Ángel Alonso, el paciente de 63 años que fue operado el pasado mayo, ha visto cómo su vida 'ha cambiado totalmente' durante estos meses: 'Antes no podía prácticamente andar, y ahora puedo incluso cuidar mi huerto sin ningún problema'.

Los últimos estudios preclínicos habían demostrado que este tipo de bioimplante tenía la capacidad de reducir de forma significativa el tamaño del infarto, así como mejorar la función cardíaca.
Ya en el año 2013, el grupo había incluso demostrado la capacidad de estas células madre para formar pequeños vasos sanguíneos en el área infartada del corazón en ratones y reoxigenarla.

La investigadora del grupo ICREC del Instituto Germans Trias i Pujol, Paloma Gastelurritia, ha insistido en la eficacia del bioimplante.
'Se integra totalmente en el corazón, no es extraño para el cuerpo; genera una atracción que ayuda a reparar la zona'.

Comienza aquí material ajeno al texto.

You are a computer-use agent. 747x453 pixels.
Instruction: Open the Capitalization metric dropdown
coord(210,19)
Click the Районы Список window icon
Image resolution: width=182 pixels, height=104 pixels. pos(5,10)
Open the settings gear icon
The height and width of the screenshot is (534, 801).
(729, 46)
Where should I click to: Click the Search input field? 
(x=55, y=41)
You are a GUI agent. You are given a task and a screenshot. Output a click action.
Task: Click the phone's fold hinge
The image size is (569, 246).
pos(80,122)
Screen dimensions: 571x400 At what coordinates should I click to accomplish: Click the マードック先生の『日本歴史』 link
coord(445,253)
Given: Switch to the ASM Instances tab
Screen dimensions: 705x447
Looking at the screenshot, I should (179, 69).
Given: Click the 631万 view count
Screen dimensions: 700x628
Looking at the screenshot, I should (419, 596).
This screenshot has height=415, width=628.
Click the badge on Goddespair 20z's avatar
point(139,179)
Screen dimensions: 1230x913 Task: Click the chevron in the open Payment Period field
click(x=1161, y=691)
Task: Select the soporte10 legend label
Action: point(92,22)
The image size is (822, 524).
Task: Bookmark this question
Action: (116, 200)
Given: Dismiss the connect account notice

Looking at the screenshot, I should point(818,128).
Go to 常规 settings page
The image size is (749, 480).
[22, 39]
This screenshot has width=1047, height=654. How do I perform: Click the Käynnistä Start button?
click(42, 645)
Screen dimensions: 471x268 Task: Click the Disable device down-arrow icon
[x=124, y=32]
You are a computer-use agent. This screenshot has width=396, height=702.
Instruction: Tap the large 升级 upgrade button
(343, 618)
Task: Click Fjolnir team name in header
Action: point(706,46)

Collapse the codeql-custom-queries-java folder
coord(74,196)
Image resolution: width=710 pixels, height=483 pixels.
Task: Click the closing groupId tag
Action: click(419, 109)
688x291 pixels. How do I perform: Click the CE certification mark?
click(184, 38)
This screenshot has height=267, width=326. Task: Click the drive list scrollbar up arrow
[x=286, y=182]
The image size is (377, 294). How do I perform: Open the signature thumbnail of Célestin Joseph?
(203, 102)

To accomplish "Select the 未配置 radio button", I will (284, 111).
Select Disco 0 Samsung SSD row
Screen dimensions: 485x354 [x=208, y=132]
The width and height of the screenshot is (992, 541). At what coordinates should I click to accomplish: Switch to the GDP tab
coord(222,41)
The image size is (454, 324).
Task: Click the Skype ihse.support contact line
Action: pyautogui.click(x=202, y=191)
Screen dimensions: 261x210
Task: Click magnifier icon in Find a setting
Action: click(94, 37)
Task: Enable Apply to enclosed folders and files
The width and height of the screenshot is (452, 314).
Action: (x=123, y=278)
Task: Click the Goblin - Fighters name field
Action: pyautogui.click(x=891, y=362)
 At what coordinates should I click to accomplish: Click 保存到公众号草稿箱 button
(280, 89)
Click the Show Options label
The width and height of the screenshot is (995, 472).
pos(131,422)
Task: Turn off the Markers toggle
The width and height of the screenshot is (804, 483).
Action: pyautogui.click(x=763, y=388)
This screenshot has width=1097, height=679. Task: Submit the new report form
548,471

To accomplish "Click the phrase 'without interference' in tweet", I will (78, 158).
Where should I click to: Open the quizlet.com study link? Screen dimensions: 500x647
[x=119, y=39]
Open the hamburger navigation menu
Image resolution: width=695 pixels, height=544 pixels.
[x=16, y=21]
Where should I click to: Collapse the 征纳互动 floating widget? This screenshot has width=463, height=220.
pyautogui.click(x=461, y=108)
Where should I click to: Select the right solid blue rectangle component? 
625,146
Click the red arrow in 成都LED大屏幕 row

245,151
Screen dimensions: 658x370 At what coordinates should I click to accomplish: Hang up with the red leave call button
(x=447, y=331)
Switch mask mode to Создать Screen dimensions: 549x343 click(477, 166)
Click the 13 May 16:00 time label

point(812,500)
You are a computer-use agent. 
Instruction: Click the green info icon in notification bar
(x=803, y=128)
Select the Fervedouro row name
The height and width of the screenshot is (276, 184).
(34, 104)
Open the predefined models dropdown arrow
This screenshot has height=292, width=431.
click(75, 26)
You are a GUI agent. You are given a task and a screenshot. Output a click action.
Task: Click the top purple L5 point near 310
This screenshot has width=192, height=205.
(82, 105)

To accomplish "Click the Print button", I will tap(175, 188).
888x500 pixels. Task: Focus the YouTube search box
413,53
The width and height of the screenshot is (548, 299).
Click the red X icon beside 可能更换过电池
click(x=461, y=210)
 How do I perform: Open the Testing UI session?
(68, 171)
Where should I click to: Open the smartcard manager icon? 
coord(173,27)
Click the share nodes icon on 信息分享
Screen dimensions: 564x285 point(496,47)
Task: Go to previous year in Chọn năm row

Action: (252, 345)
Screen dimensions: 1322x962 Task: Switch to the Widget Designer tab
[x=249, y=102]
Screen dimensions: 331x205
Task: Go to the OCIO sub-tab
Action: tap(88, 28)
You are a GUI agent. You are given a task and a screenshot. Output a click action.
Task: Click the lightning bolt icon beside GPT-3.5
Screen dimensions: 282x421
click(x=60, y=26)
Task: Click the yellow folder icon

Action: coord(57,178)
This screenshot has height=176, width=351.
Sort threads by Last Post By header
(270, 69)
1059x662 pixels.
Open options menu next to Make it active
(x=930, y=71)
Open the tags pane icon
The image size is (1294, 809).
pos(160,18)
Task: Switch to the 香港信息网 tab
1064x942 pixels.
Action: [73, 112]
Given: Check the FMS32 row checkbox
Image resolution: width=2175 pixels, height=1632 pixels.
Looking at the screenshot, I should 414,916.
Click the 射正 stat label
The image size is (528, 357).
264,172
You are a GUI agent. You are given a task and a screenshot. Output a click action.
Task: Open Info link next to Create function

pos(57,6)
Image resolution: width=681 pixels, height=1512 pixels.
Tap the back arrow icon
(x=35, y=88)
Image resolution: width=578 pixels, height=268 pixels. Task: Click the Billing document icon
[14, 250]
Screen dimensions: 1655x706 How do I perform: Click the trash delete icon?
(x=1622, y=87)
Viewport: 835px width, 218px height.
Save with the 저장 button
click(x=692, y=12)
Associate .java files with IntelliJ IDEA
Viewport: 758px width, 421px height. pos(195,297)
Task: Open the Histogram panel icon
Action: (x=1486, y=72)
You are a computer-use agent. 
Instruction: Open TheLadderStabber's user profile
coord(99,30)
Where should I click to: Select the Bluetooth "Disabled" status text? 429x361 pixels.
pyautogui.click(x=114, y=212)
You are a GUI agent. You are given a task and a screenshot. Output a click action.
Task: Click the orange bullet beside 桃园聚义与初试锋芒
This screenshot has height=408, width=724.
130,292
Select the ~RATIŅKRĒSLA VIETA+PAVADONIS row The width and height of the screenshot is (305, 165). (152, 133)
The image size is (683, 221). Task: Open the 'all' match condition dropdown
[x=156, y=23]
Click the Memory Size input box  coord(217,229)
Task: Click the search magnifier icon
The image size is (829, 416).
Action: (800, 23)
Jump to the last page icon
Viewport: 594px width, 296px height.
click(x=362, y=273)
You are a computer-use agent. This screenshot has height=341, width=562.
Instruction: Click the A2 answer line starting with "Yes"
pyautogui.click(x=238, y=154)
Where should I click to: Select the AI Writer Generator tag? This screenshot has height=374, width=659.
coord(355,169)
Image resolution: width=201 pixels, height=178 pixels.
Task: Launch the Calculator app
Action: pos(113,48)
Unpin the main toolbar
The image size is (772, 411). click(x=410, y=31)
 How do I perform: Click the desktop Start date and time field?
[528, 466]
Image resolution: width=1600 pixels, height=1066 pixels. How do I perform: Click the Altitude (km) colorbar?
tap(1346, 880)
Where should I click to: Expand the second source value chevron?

El primer paciente que se sometió a esta cirugía el pasado mes de mayo se recupera satisfactoriamente

Uno de los retos era encontrar la forma más óptima de introducir las células madre en la zona del infarto.
Para que las células no murieran antes de poder promover beneficios o se dirigieran inespecíficamente hacia otros órganos que no eran el corazón, los investigadores del Germans Trias han incorporado las células dentro de una matriz de pericardio, actuando como vehículo, que permite la aplicación de las células que contiene directamente sobre la zona infartada.

La Agencia Española del Medicamento y Productos Sanitarios (AEMPS) dio su aprobación definitiva al PeriCord a finales del año pasado pero no ha sido hasta el pasado mes de mayo cuando se puso en práctica esta intervención quirúrgica, la primera a nivel mundial de estas características.